1 Códice era um meio de escrita que provavelmente surgiu no Século I, do qual consistia em folhas dobráveis e em seguida costuradas formando o aspecto de um livro com capas e páginas, exatamente como temos hoje; esse formato era diferente dos rolos e da tábua de argila e se tornou desde então a forma de manuscritos dos quais os livros de hoje tem herança direta.

2 Sinaitico Manuscrito em formato de Códice Maiúsculo também conhecido como (“Aleph”) א, ele contém mais de 400 páginas.  É um manuscrito bíblico não ornamentado de meados do século IV (ano 300 – 399) d.C. Por ter sido descoberto no Mosteiro de Santa Catarina no Monte Sinai, é conhecido como Codex Sinaiticus (o nome significa “o livro do Sinai”).

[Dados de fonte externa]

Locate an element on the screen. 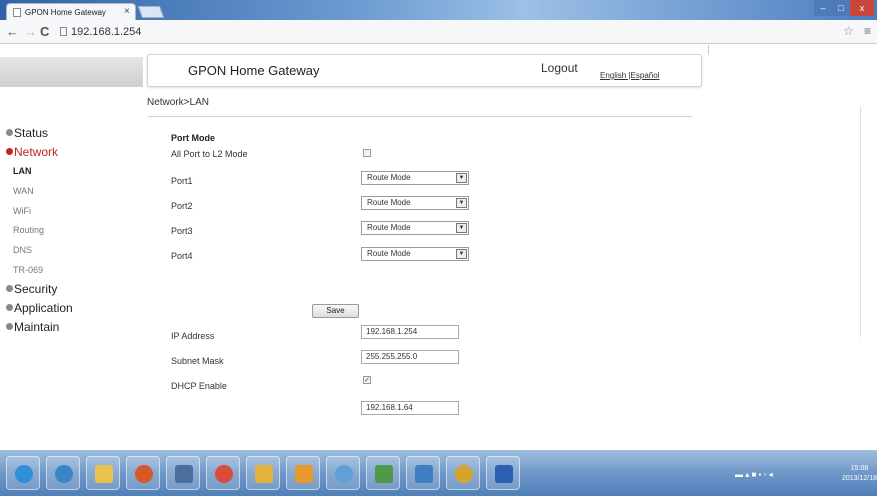 This screenshot has height=496, width=877. taskbar-outlook is located at coordinates (303, 473).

Junto com o Vaticanus, Alexandrinus e Efraemi, este manuscrito é um dos “grandes unciais” que se acreditava conter originalmente toda a Bíblia em grego. Ele inclui o único Novo Testamento grego completo sobrevivente na escrita maiúscula e precede o próximo Novo Testamento grego completo por 500 anos. Ele contém a mais antiga cópia completa de Hebreus, as Cartas Pastorais, Filemon, Apocalipse e a Carta de Barnabé. (Extraído de: The Lexham Bible Dictionary).  

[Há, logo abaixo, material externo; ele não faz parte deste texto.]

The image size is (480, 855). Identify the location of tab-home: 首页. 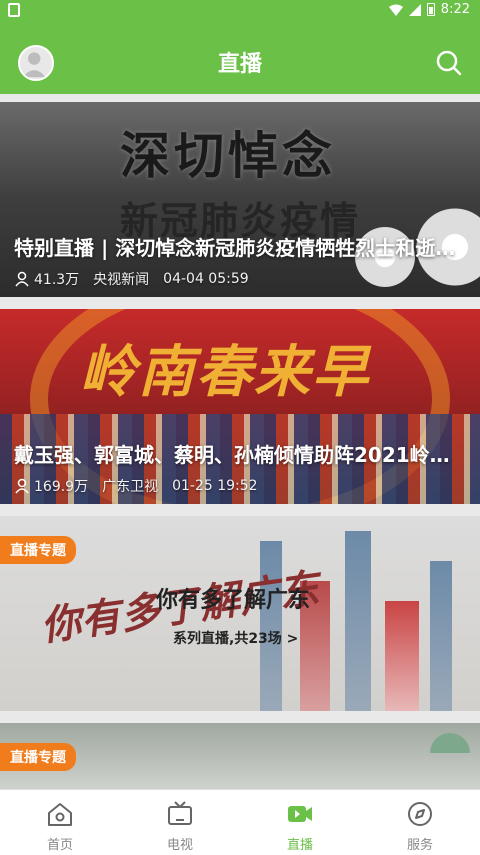
(60, 822).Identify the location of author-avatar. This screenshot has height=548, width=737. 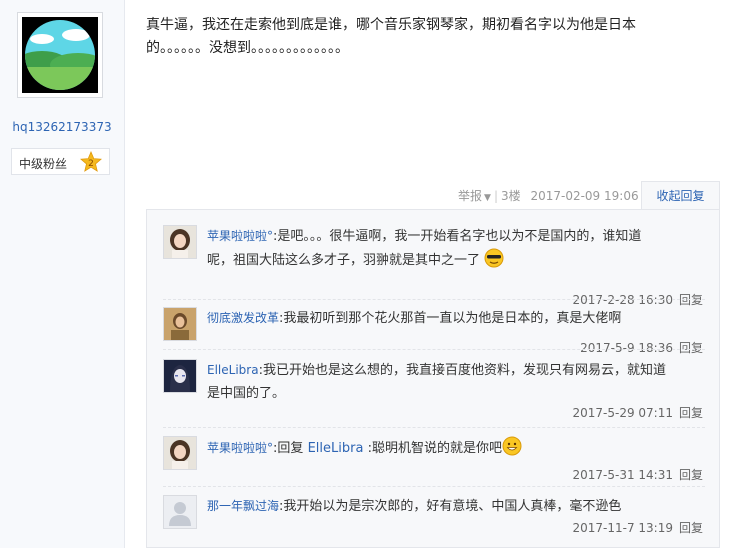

3 Vaticanus (é dito ser o mais antigo manuscrito de Vellum (pele de animais) existente. Ele e o Códice Sinaiticus são os dois manuscritos unciais mais antigos. Eles foram provavelmente escritos no século IV. Esse manuscrito foi colocado na Biblioteca do Vaticano em Roma pelo Papa Nicolau V. em 1448 (por isso carrega seu nome), sendo sua história anterior desconhecida. Originalmente consistia em uma cópia completa da Septuaginta e do Novo Testamento. Agora é imperfeito, e consiste de 759 folhas finas e delicadas, das quais o Novo Testamento preenche 142. Como o Sinaiticus, é do maior valor para os estudiosos bíblicos em ajudar na formação de um texto correto do Novo Testamento. Ele é referido pelos críticos como Codex B. (Adaptado de: Easton’s Bible Dictionary, Enciclopedia).